> **Task prompt**:
Write out the data word for word and drop any picture you find.
[Data records Boundary: Start]
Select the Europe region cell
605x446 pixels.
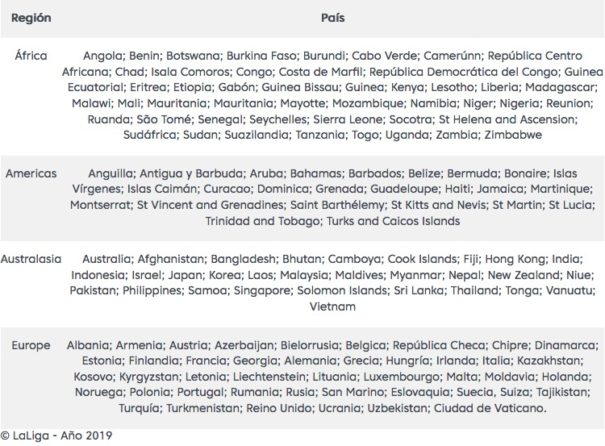[31, 345]
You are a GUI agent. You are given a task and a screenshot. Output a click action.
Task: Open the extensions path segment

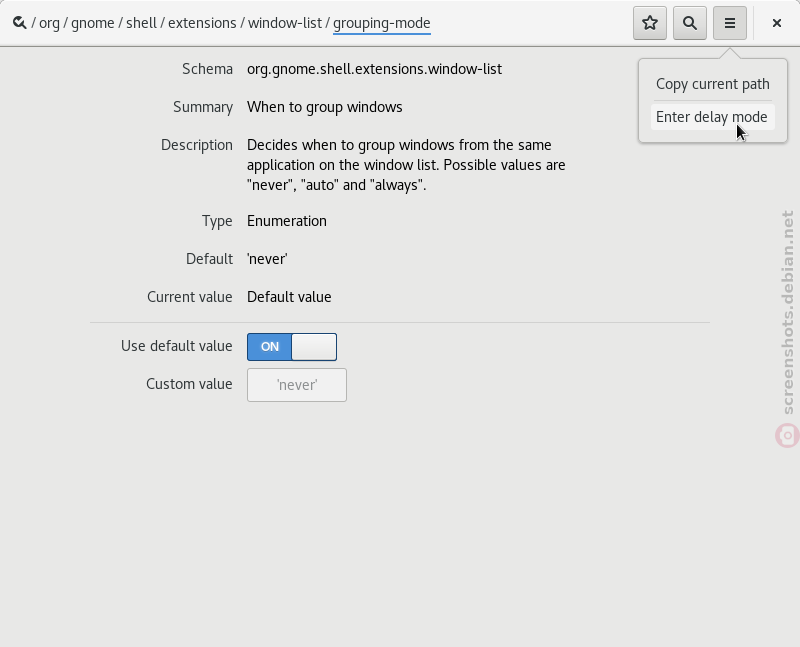(202, 23)
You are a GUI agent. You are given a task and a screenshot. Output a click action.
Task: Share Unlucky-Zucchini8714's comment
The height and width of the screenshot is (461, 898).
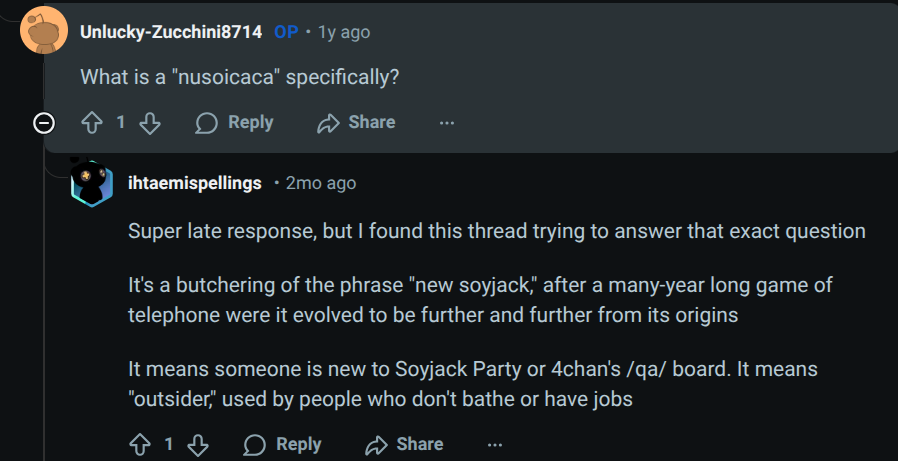pos(357,123)
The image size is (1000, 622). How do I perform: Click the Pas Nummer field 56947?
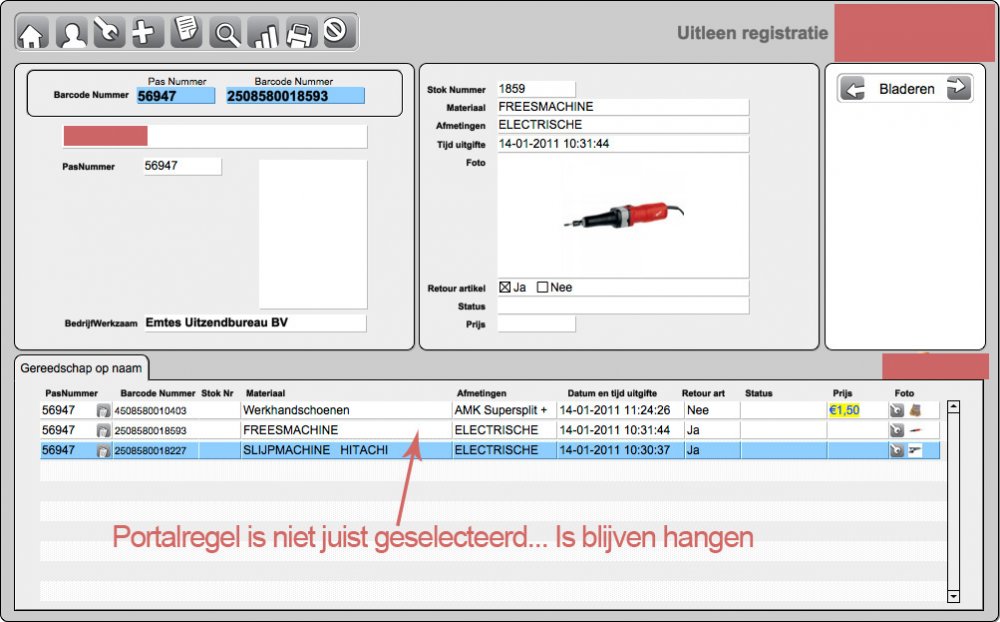176,96
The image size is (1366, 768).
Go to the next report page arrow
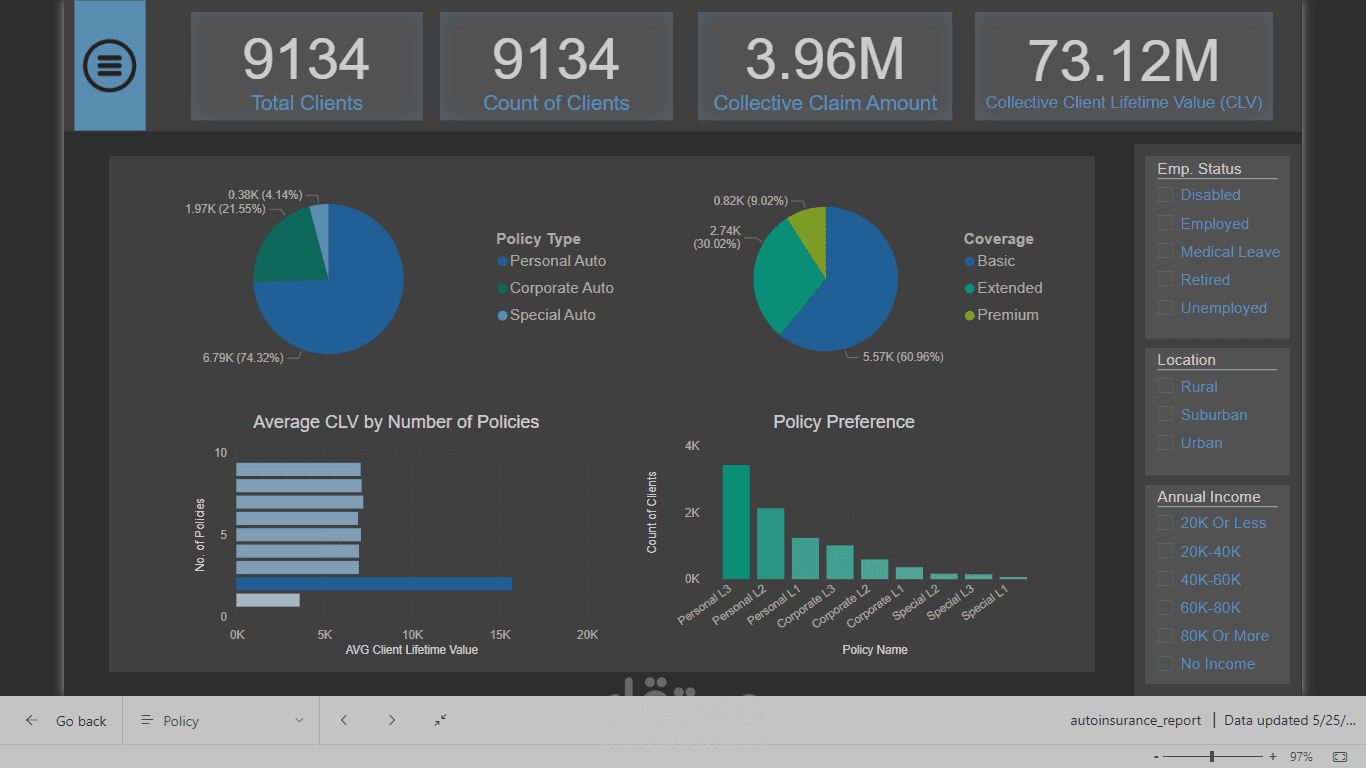[x=392, y=720]
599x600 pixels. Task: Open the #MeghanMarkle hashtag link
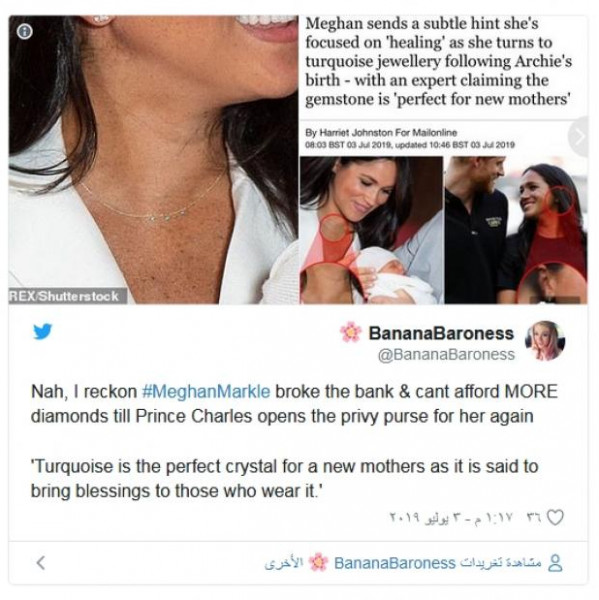pyautogui.click(x=206, y=391)
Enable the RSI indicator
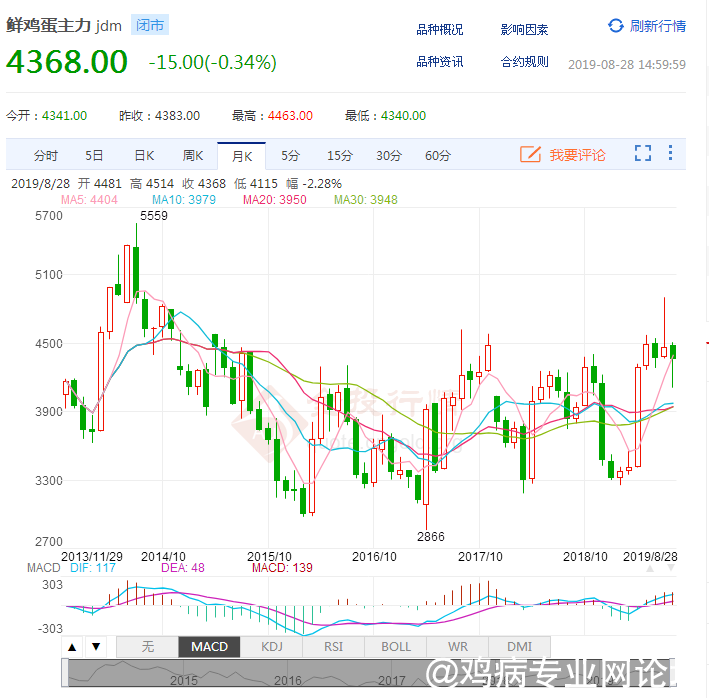Image resolution: width=709 pixels, height=698 pixels. (x=334, y=647)
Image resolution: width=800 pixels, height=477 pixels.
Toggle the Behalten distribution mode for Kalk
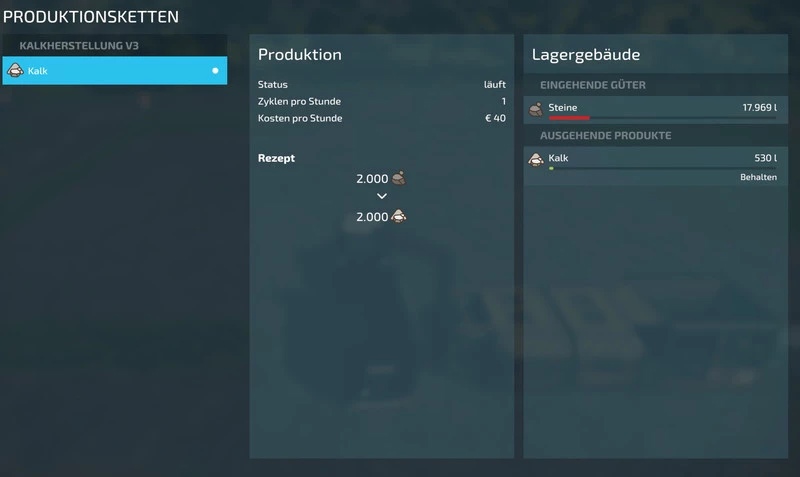758,177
[Data records Boundary: End]
> **Solution for this task**:
Select the Europe region cell
605x446 pixels.
[31, 345]
You are a GUI agent. You are given a task and a screenshot. Output a click action.
Task: Open the extensions path segment

(202, 23)
You are a GUI agent. You are given a task and a screenshot. Output a click action.
Task: Share Unlucky-Zucchini8714's comment
The height and width of the screenshot is (461, 898).
pos(357,123)
The image size is (1000, 622). How do I perform: Click the Pas Nummer field 56947?
176,96
The image size is (1366, 768).
Go to the next report page arrow
[x=392, y=720]
599x600 pixels. Task: Open the #MeghanMarkle hashtag link
pyautogui.click(x=206, y=391)
Enable the RSI indicator
Image resolution: width=709 pixels, height=698 pixels. (x=334, y=647)
Image resolution: width=800 pixels, height=477 pixels.
Toggle the Behalten distribution mode for Kalk
758,177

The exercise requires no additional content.